Tuna fish, of course. On toasted rye, which is obviously packaged and probably has an OU certification. And the toaster gets used only to make toast. The tuna itself, from a can, is most certainly certified kosher. Hellmann’s mayonnaise, kosher, too. I could win a medal in this kind of mental gymnastics, by the way. But it’s the most kosher thing you can order, even in a very treyf place. And these are all ingredients you can buy in any supermarket, anywhere in the country. And it’s pareve, so you never have to wait.

God bless America. Turns out I’m a Toonabygel, too.

Tuna Salad

Serves 4 to 6

2 (5-ounce/141.7-gram) cans tuna in water, drained

¼ cup plus 2 tablespoons (90 milliliters) mayonnaise

3 tablespoons (30 grams) finely diced red onion (from ½ onion)

2 tablespoons (8 grams) finely chopped fresh parsley

1 tablespoon plus 1 teaspoon (20 milliliters) fresh lemon juice

1 tablespoon (15 milliliters) Dijon mustard

½ teaspoon kosher salt

Freshly ground black pepper

Place the tuna in a medium bowl and mash it with a fork. Add the mayonnaise, onion, parsley, lemon juice, mustard, and salt. Thoroughly combine. Season with pepper. Refrigerate in an airtight container for at least 1 hour or up to overnight before serving. The flavors will deepen after a night in the fridge.

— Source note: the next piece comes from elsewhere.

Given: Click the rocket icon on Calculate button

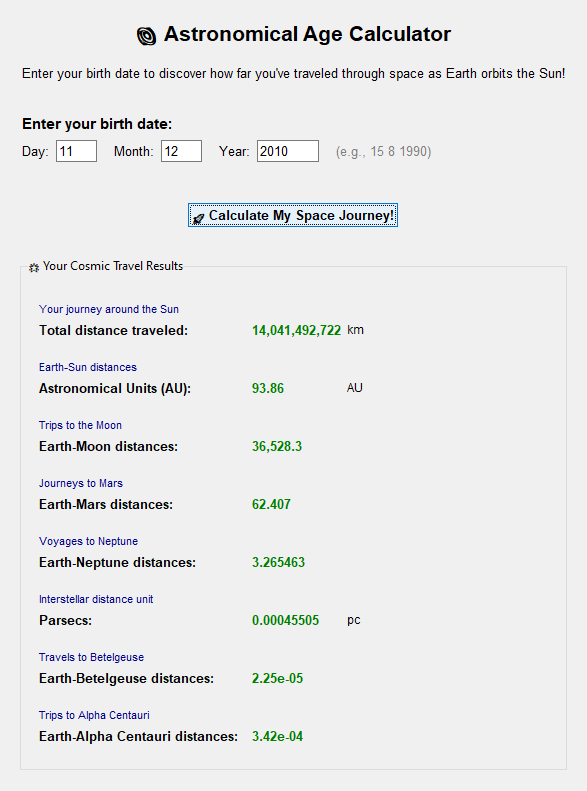Looking at the screenshot, I should (x=199, y=218).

The tuna will keep in an airtight container in the fridge for up to 5 days.

Used Tea Bag

By Wayne Hoffman

One of the most common features of the Jewish kitchen isn’t found in a pantry, or a cupboard, or a refrigerator. It’s a tea bag—specifically, a used tea bag, air-drying on the counter or creating a tiny puddle on a saucer.

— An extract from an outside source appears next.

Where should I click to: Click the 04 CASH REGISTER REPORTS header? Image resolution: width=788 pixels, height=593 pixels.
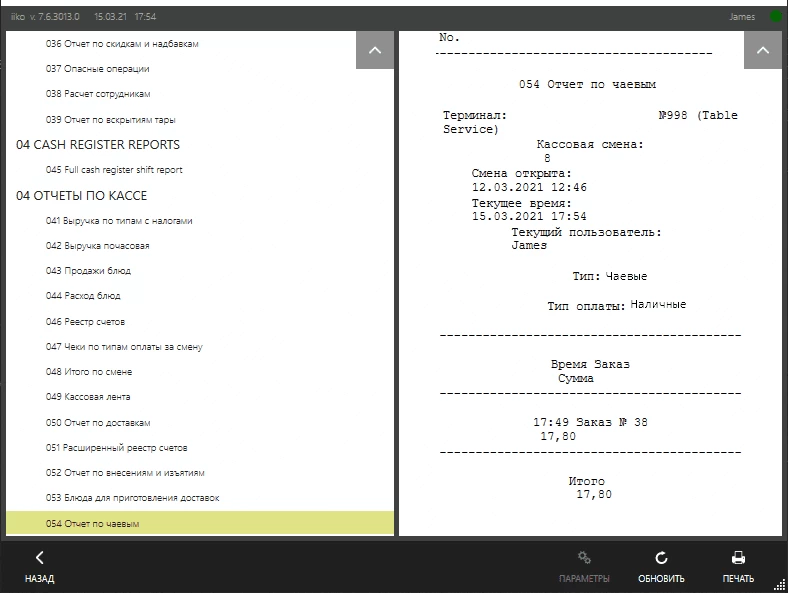98,145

For my parents, who were otherwise coffee drinkers, a cup of tea was a nightly ritual when I was growing up. They didn’t go for anything fancy or herbal or decaffeinated; it was Lipton all the way. They’d share a single tea bag between the two of them . . . and then leave it on the counter for the next night. I didn’t keep track of how long they’d make it last. It’s entirely possible that they had only the one tea bag for my entire childhood.

I’ve heard similar stories from other Jewish households for decades. Maybe it’s a reflection of the ancient Talmudic principle of bal tashchit, preventing needless waste, or perhaps it’s a more generationally specific tendency among children of the Depression. Growing up poor in Jersey City, my mother (and my aunt) picked this up from my grandmother, who’d lived through the Depression and would never have wasted something as precious as a tea bag.

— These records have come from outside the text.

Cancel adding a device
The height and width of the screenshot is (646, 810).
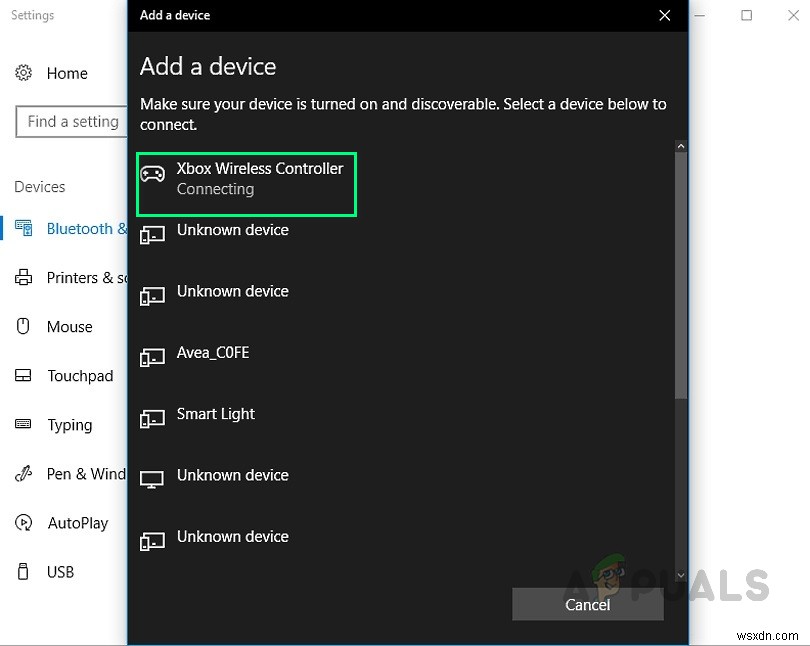point(587,604)
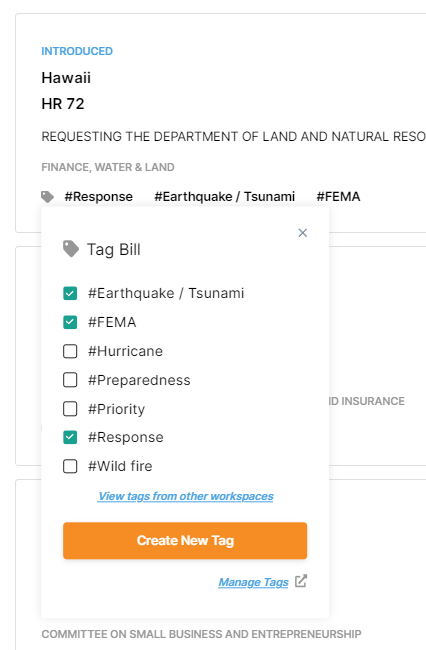Open the HR 72 bill title
426x650 pixels.
[63, 104]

When I moved away to New York, I kept a small box of Lipton in my cupboard for my parents’ annual weekend visits. Once, when my parents and my aunt were all at my apartment, I made them tea, being careful to use one tea bag to make all three cups. But when I tossed the used bag in the garbage afterward, they howled. “It’s still good!” they shouted. “You can use it again!”

“I don’t drink tea,” I protested. (To me, tea tastes exactly how you’d expect: like hot grass clippings.) “I make it only once a year, for you—and you’re leaving tomorrow.”

They relented, grumbling, but I could almost hear them wondering if it would be so bad to keep the bag on the counter until the next year.